Seine Eltern, lässt uns der Reporter wissen, befinden sich seit zehn Monaten in Haft. Ihnen wird vorgeworfen, Mitglied von Fetö, der Gruppierung des Islampredigers Fettulah Gülen, zu sein - ein nützliches Akronym für Erdoğans Regierung, kann er es doch inzwischen juristisch gegen jeden anwenden, der ihm nicht passt. Einen Prozess braucht es nicht. Was wir ebenfalls erfahren: Der Vater des Jungen war für zwei Perioden Bürgermeister der westanatolischen Kleinstadt Uşak. Zudem kandidierte er Ende 2015 für die Oppositionspartei CHP für das türkische Parlament. Die Mutter von Alparslan arbeitete als Stadtplanerin und hatte ein eigenes Unternehmen. Jetzt sind beide im Gefängnis in der Nähe von Istanbul. "Ich will nur einen Prozess", sagt der Sohn dem Reporter, "und ich will Gerechtigkeit. Das ist alles."
Das Justizsystem der Türkei wurde zerbrochen
Was der Junge dort auf der Autobahn von Ankara nach Istanbul sagt, lässt uns erahnen, wie weit es gekommen ist. Täglich wacht die türkische Bevölkerung in dieser hässlichen Realität auf. Das Justizsystem der Türkei, das Rückgrat des demokratischen Rechtsstaats, es wurde zerbrochen. Der Strudel des Unrechts wurde unlängst zur Drohung für alles, was die gesellschaftliche Stabilität der Türkei noch aushält.

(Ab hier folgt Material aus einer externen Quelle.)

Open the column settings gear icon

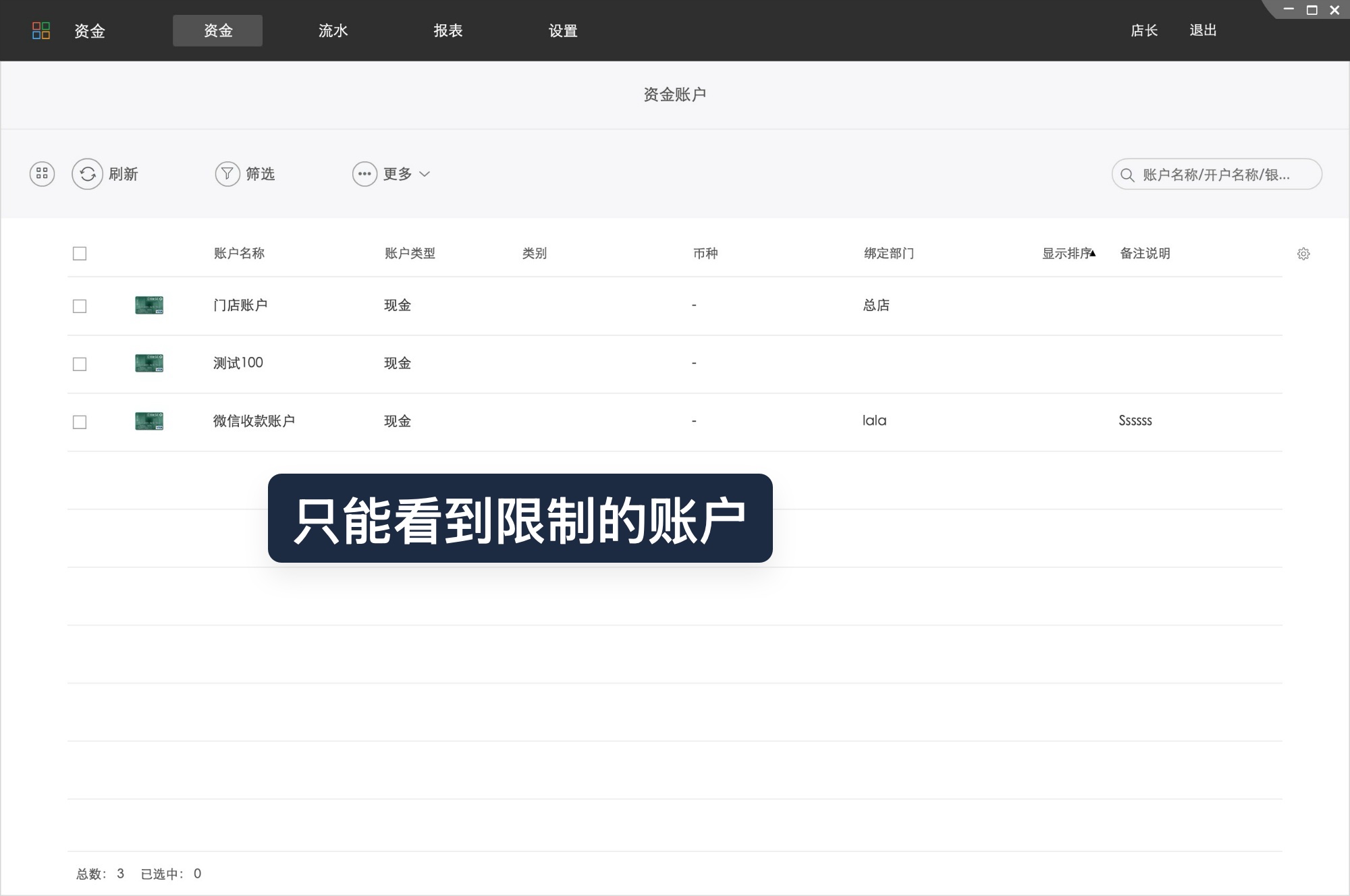point(1303,254)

"Die Flure der Gerichte sind ein Albtraum", sagte mir kürzlich mein erfahrener Kollege, der 74-jährige Hasan Cemal. Er verbrachte vier Tage im gigantischen "Palast der Justiz" in Istanbul, verfolgte den spektakulären Prozess gegen prominente Journalisten. Was er dort sah, erschreckte ihn.
"Wem auch immer du dein Ohr leihst, deinen Verstand, vorausgesetzt du hast einen - es schmerzt. Mit wem auch immer du redest, ob mit oder ohne Kopftuch, ob Kurde, Alevit oder Sunnit, es wird immer offensichtlicher, wie dieses großartige Land durch eine Zeit geht, in der es kein Recht mehr gibt. Die Geschichten, die du hörst, von den Verwandten und Strafverteidigern, sie zeigen uns, wie verzwickt diese furchtbare Lage ist. Dieses Land kann in diese Richtung nicht für die Ewigkeit gehen. Es wird ein Tag kommen, an dem es explodiert. Lass mich dir sagen: Die Türkei ohne Recht und Freiheit wird enden in der Hölle."

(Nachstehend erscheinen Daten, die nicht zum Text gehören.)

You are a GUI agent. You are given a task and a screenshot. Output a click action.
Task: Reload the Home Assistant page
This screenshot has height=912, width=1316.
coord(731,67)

Nach Monaten, um nicht zu sagen Jahren eines systematischen Rückschritts wird den Bürgern dieses Landes bewusst: Rechtsstaatlichkeit ist das höchste Gut der Demokratie. Die Demokratie steht und fällt mit dem Recht. Seitdem die komplette Macht über die Justiz bei der türkischen Regierung liegt, befindet sich unser Land im freien Fall - ein Ende scheint noch nicht in Sicht.
Und bisher, da die Türkei das Territorium der Rechtlosigkeit betreten hat, zeigt sich, wie stabil unsere Gesellschaft ist. Erdoğan wird weitere Schritte tun, um ein Recht wie in Zentralasien in der Türkei zu etablieren. Doch der Widerstand gegen dieses Projekts wird nicht leise bleiben.